The install script (see attached) builds everything needed and even
tells you how much space it used in /boot to do its work. You may need
to add lilo/grub entries that match your environment plus, as currently
written, it assumes a devfs kernel (someone want to make a different
version?)
It does support modular recovery kernels as well, but you do need to add
the linux.lastchance kernel yourself (I take a known good kernel and put
it there and only update it when I once again have a known good kernel)

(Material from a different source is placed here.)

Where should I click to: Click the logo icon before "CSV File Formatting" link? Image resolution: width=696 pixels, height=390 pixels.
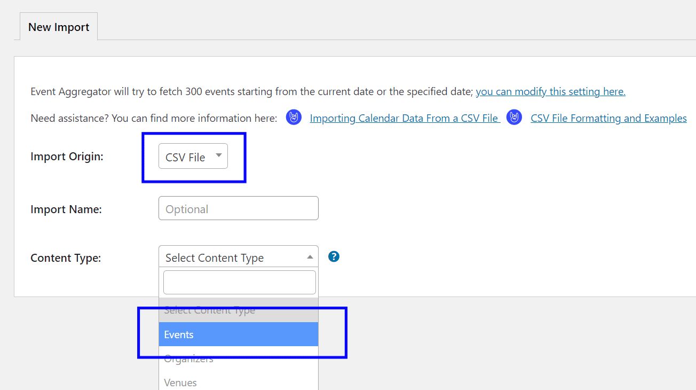pyautogui.click(x=513, y=117)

Given that this is a recurring issue, I may make a web page for this.
--
Michael Sinz -- Director, Systems Engineering -- Worldgate Communications
A master's secrets are only as good as
the master's ability to explain them to others.
#!/bin/sh
#
# $Id: InstallRecoveryBoot 2002/11/23 -- MKSoft Development $
#
# This module contains the script that, when run, will put onto the /boot
# partition, a recovery boot feature. The script will also add the entry
# into the lilo.conf such that it can be used.
#
# NOTE - If you do not clean out the /lib/modules tree from various kernel
# builds, you
#
# Note that this script will destroy any recovery boot feature that it
# may have already installed in order to be able to ensure that the new
# one is complete and correct.
#
## Only root can run this
if [ `id -u` != 0 ]; then
echo "Only root can run this script!"
exit 1
fi
## Remount /boot as read-write...
mount -o rw,remount /boot
if [ $? != 0 ]; then
echo "Unable to mount /boot as read/write. Is /boot a partition?"
exit 1
fi
echo "Installing recovery boot feature into /boot"

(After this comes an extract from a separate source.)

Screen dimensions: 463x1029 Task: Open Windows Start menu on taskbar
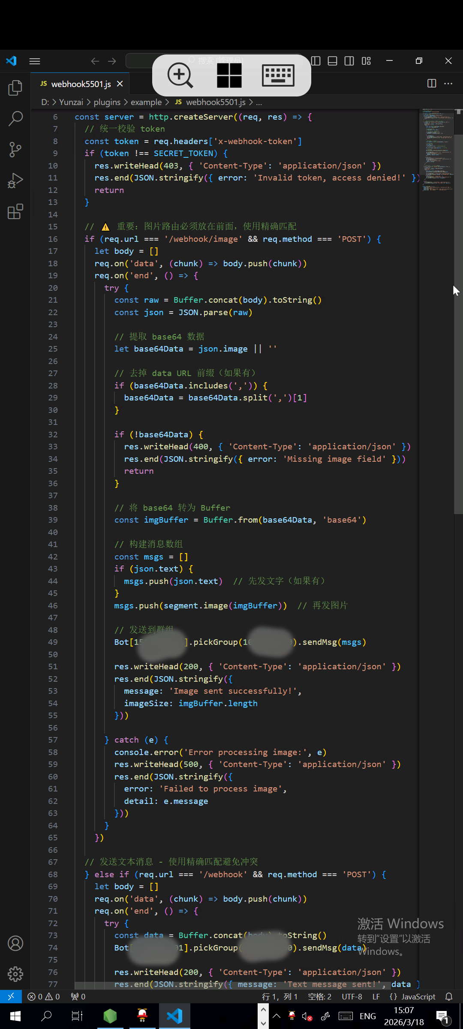click(15, 1016)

## Make sure that it is all just owned by root...
umask 077
## Clean up any old install
rm -rf /boot/bin /boot/lib /boot/etc /boot/sbin /boot/boot /boot/dev /boot/proc
/boot/var /boot/tmp
## Get the size before we install
before_size="`du -sb /boot`"
mkdir -p -m 700 /boot/bin /boot/lib /boot/etc /boot/sbin
mkdir -p -m 000 /boot/boot /boot/proc /boot/dev /boot/var /boot/tmp
## We need an "sh" processor too...
ln -s bash /boot/bin/sh
## Swapoff is just a softlink to swapon
ln -s swapon /boot/sbin/swapoff
## And, since we mount read-only, put /proc/mounts in /etc/mtab
ln -s /proc/mounts /boot/etc/mtab
## Make the special recovery fstab - this is needed to
## make sure that we can run in this mode
cat << 'boot-fstab' > /boot/etc/fstab
# $Id: InstallRecoveryBoot 2002/11/23 -- MKSoft Development $
#
# This is the special recovery boot fstab
# We mount the recovery boot as read-only, just to be safe
# We also bind-mount it into /boot in case lilo.conf is needed.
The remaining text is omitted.